John knows the words, knows them without really knowing, having committed them to memory so long ago that it feels as if he was born with them. He doesn’t need the hymnal in his hands (though he is glad for the anchor of something to hold onto), and so he glances over at Sherlock, who is also not looking at the hymnal. Sherlock is drawn up to his full height; his chin is up, and there is a faraway look in his eyes as he sings, as if he is only a vessel, and the words of ancient joy and rebirth are simply pouring through him.

As he watches Sherlock, John is struck with a feeling that he remembers from their time before, the sudden realisaton that Sherlock has a past, that he hasn’t just sprung, fully formed, into John’s life, but that there was once a boy Sherlock, perhaps one who attended church with his family on Christmas and hoped for a chemistry set.
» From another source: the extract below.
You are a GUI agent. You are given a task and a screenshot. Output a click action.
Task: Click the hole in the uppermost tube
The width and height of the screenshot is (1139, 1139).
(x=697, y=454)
There is a human beneath that calculating facade, a human who may be feeling as rudderless and frightened as John himself is, who has come back to something he knows, and who has brought John along with him.

O come let us adore him
O come let us adore him

John really lets it go now, lets his voice join Sherlock’s and raise it, and Sherlock looks over at him for a moment and nods before returning his eyes to the front. The second verse begins and neither of them hesitate but plunge right in without looking, and John feels such a host of emotions that it is difficult to name them. His voice sounds better this way, raised and sure and blending with Sherlock’s, and suddenly he wishes he could take Sherlock’s hand and squeeze, to let him know that he’s really not sorry, he’s never been sorry, and he’d take him back a thousand times if only he’d just stay forever.
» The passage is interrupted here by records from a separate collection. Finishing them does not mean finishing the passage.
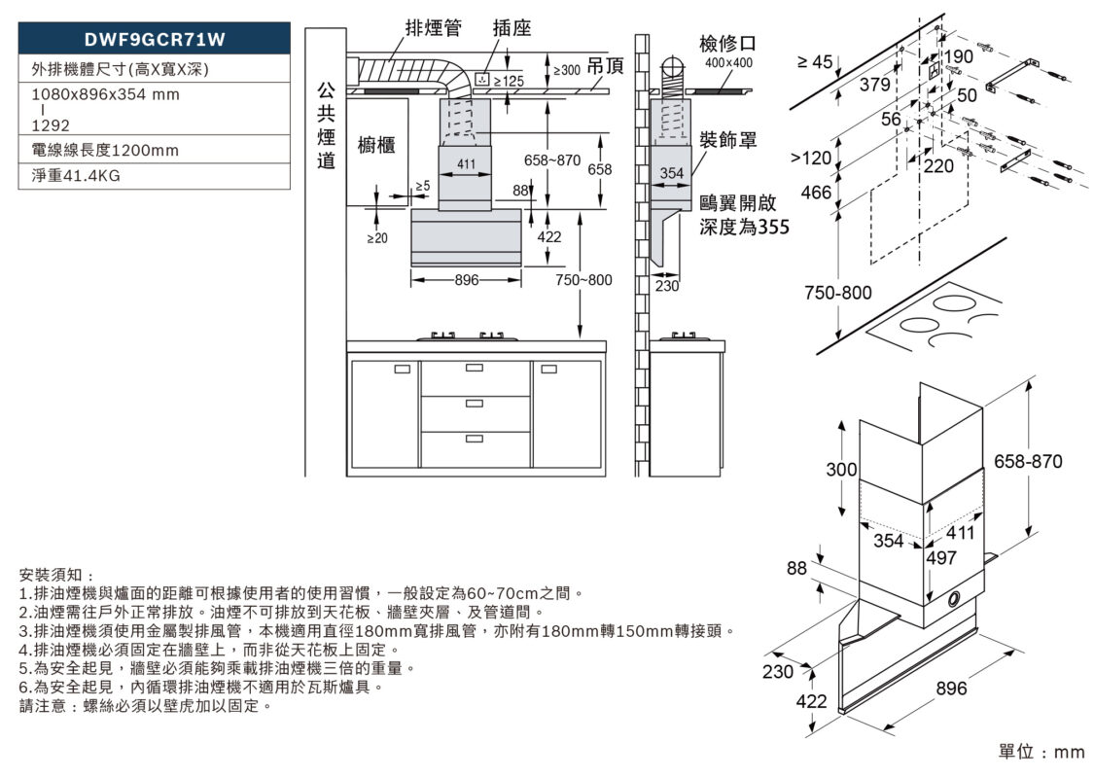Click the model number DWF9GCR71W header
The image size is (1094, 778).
(x=156, y=40)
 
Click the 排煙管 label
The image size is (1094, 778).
(x=433, y=28)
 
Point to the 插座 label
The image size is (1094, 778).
(x=512, y=28)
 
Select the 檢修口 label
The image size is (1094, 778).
(x=727, y=44)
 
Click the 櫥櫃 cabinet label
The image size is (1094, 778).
(x=376, y=145)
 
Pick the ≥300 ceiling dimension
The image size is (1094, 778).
(x=566, y=70)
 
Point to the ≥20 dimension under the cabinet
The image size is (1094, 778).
(x=376, y=237)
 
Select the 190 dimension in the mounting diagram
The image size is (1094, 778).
(x=958, y=57)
The song ends too soon; six verses are not enough time to sing through all that they need to say to one another.

*

It is not a long walk back to Baker Street. The streets are busy with churchgoers hurrying home in the cold, and neither John nor Sherlock speaks, though the silence is easy, a deep breath after so much song.

When they reach their own front door, Sherlock opens it and lets John step through first, so that he is following John up the stairs to the flat, careful still.

The lights are on; they’ve left them on tonight for the holiday, and the flat is warm and glowing with light.

“Play for me?” John says. The words seem loud after their silence, their very long silence.

Sherlock nods and retrieves his violin, raising it to his shoulder in a fluid motion that John had almost forgotten. The notes begin—not a hymn, as John suspected, but something quiet and lyric of Sherlock’s own devising—and John watches him, unabashed. Sherlock’s face changes in the glow of the fairy lights—now sunken and hollow, all sharp edges and valleys, now warm and pink and vital.

When the song ends, Sherlock looks at him, a question in his eyes, but John shakes his head and stands. He crosses the room and stands beside Sherlock in the window, looking out into the street. Sherlock comes to him like a child, folds into him, his violin still dangling from one hand and his face pressed into John’s shoulder. John holds on, breathes the air scented with Sherlock’s hair, Sherlock’s skin, the fabric of his shirt.

It is Christmas, and Sherlock is home.